Is this one of your jokes, sis ? he asked, though he could tell her misery was real. She shook her head, still unable to look at him.
Then I really missed it? She nodded.
Brent ran out of the kitchen without a word. He did not come out of his room the rest of the evening.
Lisa knew that she had ruined Brent's life. He could never forgive her for that. She had failed her family, and there was nothing to do but to leave home. Lisa packed her pickup truck in the middle of the night.
Two days later she got a job as a waitress in Boston.
It's too late, she wrote them once. "I've ruined Brent's life, and I'm not coming back."
Lisa did not think she would ever see home again. But one day in the restaurant where she worked she saw a face she knew. "Lisa!" said Mrs. Nelson, looking up from her plate, "What a surprise."
The woman was a friend of Lisa's family from back home. "I was so sorry to hear about your brother," Mrs. Nelson said softly, "Such a terrible accident. But we can be thankful that he died quickly. He didn't suffer." Lisa stared at the woman in shock.
Wh-hat? she finally stammered.
It couldn't be! Her brother? Dead? The woman quickly saw that Lisa did not know about the accident. She told the girl the sad story of the speeding car, the rush to the hospital, the doctors working over Brent. But all they could do was not enough to save him.

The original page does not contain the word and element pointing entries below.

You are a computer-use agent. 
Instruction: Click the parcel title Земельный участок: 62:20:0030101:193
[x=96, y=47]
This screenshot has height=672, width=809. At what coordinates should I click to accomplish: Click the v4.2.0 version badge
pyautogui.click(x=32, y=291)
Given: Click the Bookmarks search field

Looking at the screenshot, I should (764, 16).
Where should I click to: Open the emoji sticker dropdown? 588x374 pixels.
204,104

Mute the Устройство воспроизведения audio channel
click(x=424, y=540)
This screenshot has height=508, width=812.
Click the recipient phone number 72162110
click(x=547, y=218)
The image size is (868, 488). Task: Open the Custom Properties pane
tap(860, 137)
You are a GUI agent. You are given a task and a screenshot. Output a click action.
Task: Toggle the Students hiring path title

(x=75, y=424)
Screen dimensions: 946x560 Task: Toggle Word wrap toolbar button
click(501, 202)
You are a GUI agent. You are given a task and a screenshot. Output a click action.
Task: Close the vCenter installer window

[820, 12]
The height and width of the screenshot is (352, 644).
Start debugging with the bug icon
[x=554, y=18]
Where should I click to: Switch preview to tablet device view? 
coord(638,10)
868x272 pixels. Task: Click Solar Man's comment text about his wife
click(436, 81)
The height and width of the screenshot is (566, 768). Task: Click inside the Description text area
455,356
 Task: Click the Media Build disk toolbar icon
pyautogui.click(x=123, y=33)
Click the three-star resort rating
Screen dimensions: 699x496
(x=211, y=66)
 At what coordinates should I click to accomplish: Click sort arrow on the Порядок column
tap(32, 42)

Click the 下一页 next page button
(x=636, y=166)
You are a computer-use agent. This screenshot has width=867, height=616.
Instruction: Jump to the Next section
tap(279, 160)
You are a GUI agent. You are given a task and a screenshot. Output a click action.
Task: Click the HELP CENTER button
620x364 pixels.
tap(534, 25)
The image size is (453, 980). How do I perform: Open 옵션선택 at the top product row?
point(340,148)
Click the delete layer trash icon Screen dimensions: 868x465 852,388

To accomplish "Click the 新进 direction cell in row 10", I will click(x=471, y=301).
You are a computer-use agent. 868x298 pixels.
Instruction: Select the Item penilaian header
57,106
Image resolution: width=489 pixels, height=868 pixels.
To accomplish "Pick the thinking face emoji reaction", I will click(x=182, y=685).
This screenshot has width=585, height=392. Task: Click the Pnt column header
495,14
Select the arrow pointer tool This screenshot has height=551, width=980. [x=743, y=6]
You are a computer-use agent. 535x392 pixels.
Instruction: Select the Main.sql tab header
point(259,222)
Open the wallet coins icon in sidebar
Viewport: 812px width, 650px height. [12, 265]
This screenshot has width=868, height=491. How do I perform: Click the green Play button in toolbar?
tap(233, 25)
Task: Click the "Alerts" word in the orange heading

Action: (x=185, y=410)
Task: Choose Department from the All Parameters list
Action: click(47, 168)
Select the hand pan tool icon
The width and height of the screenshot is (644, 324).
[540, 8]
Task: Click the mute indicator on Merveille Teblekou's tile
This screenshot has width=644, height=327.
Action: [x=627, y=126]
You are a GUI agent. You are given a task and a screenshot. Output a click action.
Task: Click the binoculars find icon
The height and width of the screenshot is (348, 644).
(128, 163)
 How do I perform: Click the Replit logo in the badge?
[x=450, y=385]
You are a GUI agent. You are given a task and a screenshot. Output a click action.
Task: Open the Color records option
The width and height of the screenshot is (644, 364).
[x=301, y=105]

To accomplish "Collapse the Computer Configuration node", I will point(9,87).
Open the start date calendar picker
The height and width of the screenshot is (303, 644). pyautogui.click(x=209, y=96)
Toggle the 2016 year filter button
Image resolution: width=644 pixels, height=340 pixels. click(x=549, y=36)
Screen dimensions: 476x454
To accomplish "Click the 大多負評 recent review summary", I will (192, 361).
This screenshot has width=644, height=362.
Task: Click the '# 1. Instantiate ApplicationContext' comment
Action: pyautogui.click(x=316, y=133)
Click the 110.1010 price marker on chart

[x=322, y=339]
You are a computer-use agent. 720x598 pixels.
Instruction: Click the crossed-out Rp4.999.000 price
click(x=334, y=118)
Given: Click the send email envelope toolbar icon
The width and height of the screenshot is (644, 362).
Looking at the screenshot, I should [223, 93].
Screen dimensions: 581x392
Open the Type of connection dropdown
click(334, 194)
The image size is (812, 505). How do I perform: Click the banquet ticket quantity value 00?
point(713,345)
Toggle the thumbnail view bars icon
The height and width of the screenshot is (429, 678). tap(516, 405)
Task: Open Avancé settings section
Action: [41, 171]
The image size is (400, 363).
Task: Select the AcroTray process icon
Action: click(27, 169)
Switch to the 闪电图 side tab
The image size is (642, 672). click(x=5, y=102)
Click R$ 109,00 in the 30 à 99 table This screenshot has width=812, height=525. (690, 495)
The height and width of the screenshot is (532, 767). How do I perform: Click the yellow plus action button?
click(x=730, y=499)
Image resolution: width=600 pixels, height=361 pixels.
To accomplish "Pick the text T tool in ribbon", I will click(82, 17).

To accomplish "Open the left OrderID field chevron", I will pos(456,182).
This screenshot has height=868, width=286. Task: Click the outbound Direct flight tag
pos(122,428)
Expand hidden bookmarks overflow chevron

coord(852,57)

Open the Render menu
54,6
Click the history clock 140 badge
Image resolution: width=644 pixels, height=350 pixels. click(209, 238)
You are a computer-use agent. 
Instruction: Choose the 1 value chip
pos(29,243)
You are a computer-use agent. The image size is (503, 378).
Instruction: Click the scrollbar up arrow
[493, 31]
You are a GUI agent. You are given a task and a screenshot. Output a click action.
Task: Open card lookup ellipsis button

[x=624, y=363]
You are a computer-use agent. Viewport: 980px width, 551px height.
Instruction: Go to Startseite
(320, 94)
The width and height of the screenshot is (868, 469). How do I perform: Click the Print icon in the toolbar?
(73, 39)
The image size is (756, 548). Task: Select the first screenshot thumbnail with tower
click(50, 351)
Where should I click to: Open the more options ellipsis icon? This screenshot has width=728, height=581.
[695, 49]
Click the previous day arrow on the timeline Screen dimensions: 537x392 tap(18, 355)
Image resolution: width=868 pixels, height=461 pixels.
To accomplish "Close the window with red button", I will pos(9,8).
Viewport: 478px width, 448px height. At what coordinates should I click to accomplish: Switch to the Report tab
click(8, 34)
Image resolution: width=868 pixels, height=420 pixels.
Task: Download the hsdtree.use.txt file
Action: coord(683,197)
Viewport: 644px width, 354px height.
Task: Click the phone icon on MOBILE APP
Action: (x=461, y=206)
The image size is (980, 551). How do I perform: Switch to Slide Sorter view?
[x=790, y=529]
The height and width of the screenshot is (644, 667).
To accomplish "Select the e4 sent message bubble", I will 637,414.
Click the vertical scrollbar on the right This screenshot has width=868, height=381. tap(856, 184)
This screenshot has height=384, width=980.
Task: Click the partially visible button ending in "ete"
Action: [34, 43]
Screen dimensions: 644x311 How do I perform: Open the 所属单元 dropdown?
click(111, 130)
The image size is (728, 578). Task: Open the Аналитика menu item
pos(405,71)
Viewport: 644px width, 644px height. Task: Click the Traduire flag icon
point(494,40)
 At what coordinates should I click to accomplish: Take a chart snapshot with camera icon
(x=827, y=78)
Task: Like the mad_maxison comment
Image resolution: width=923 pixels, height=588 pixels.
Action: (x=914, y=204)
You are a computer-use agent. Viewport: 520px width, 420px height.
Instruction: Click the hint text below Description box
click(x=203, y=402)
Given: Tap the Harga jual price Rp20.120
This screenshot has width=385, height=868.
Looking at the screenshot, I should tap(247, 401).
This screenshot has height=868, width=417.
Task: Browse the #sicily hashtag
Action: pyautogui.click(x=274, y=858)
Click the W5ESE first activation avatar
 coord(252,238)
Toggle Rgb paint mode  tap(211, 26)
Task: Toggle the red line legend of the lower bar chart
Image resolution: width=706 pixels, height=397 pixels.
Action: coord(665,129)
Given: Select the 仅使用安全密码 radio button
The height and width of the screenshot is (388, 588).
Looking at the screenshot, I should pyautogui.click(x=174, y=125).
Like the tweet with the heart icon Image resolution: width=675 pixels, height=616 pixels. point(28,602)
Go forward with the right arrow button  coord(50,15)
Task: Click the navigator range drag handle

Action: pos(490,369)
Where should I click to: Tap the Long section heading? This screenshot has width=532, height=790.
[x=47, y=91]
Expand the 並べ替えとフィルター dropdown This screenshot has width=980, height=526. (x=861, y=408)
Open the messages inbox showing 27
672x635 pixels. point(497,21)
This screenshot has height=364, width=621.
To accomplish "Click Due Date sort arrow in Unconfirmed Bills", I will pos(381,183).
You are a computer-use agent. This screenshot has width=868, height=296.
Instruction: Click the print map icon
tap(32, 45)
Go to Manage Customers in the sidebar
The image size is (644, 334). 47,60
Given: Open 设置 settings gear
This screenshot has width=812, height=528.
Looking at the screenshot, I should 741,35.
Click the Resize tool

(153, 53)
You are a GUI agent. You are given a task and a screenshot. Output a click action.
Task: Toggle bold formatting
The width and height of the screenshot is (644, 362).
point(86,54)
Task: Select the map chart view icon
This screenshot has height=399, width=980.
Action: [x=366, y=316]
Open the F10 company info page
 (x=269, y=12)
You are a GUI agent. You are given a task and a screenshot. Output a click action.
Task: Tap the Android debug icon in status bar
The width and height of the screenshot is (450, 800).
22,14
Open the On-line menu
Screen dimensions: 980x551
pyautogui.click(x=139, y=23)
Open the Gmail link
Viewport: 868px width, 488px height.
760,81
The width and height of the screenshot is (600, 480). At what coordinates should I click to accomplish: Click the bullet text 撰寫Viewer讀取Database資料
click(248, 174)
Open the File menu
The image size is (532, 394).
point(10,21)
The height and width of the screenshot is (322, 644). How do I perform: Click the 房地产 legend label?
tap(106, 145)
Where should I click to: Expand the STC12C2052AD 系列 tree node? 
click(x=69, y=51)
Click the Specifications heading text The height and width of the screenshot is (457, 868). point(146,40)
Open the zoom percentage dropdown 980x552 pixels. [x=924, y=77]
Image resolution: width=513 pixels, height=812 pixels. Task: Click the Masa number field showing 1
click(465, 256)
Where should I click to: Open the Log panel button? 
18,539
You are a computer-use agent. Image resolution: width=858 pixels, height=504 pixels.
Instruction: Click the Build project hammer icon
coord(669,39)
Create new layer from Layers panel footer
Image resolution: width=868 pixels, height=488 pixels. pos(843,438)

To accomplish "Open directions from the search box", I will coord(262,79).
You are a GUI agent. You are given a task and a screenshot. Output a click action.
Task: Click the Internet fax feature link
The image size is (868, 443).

Lisa returned home that afternoon. Now she found herself in her room thinking about her brother as she held the small box that held some of her memories of him. Sadly, she opened the box and peered inside. It was as she remembered, except for one item—Brent's chart. It was not there. In its place, at the bottom of the box, was an envelope. Her hands shook as she tore it open and removed a letter. The first page read:
It was you who kept count, not me. But if you're stubborn enough to keep count, use the new chart I've made for you.
Lisa turned to the second page where she found a chart just like the one she had made as a child, but on this one the lines were drawn in perfect precision. And unlike the chart she had kept, there was but one check mark in the upper left-hand corner. Written in red felt-tip pen over the entire page were the words: "Number 491. Forgiven, forever."